Could you write out every record below exactly, leaving out any pictures?
Segment Start: DATA PROVIDED
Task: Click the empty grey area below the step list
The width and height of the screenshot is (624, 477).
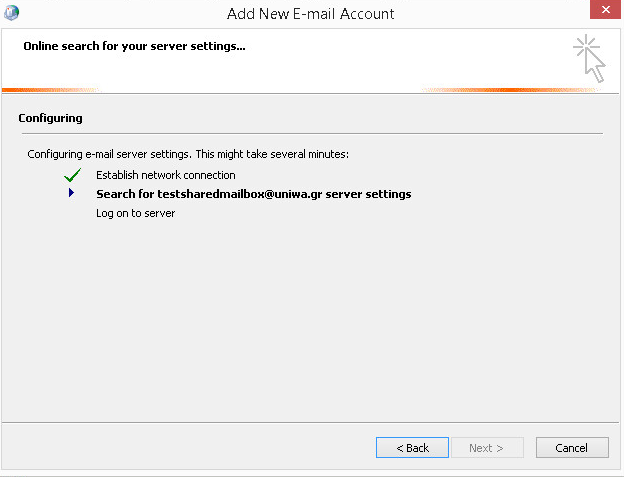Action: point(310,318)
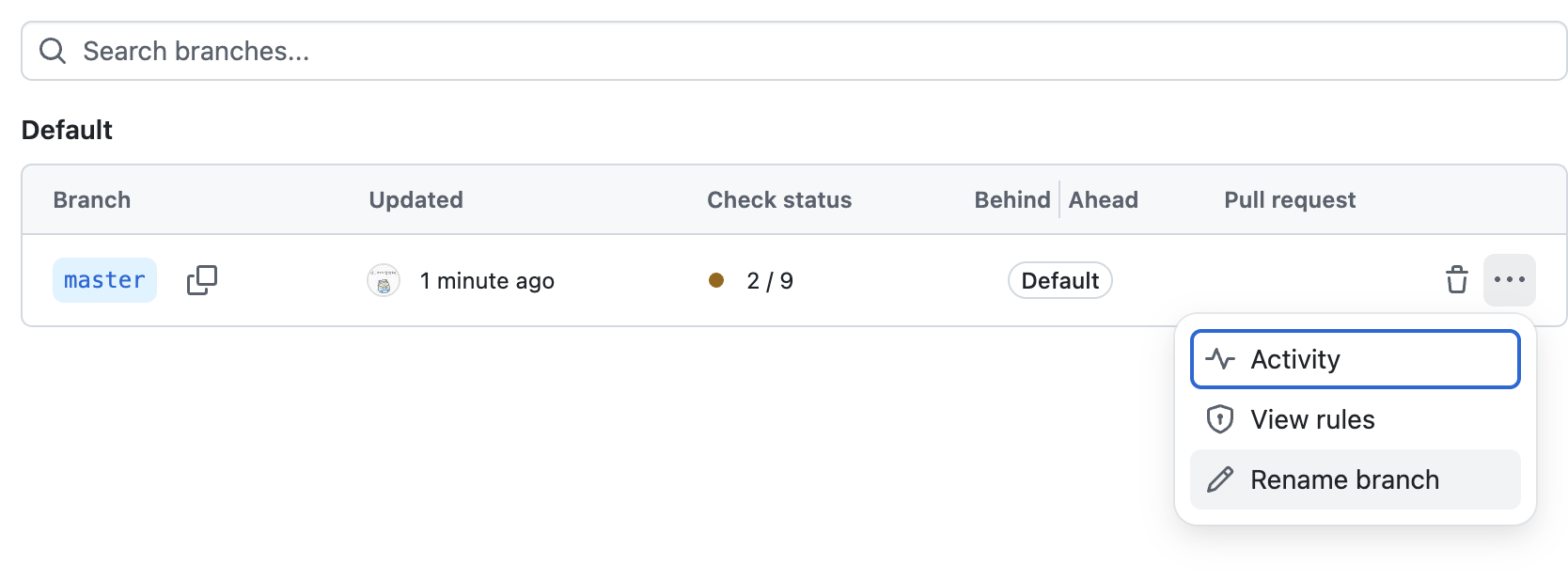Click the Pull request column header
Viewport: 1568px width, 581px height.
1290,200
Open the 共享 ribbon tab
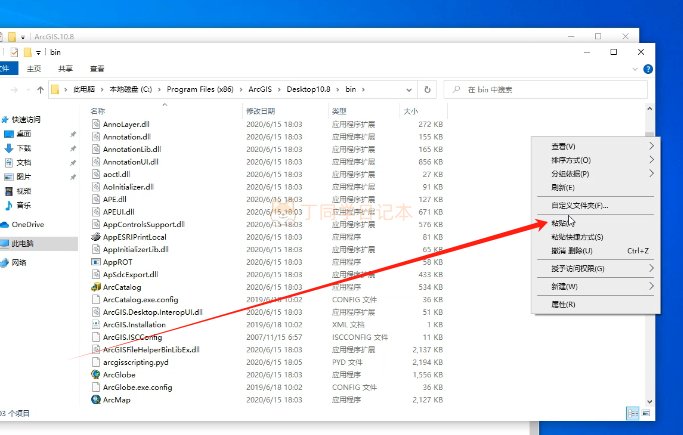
Segment End: DATA PROVIDED
■ RESPONSE:
Task: Click the empty grey area below the step list
The width and height of the screenshot is (624, 477).
Action: point(310,318)
Click the Pull request column header
Viewport: 1568px width, 581px height.
1290,200
Open the 共享 ribbon tab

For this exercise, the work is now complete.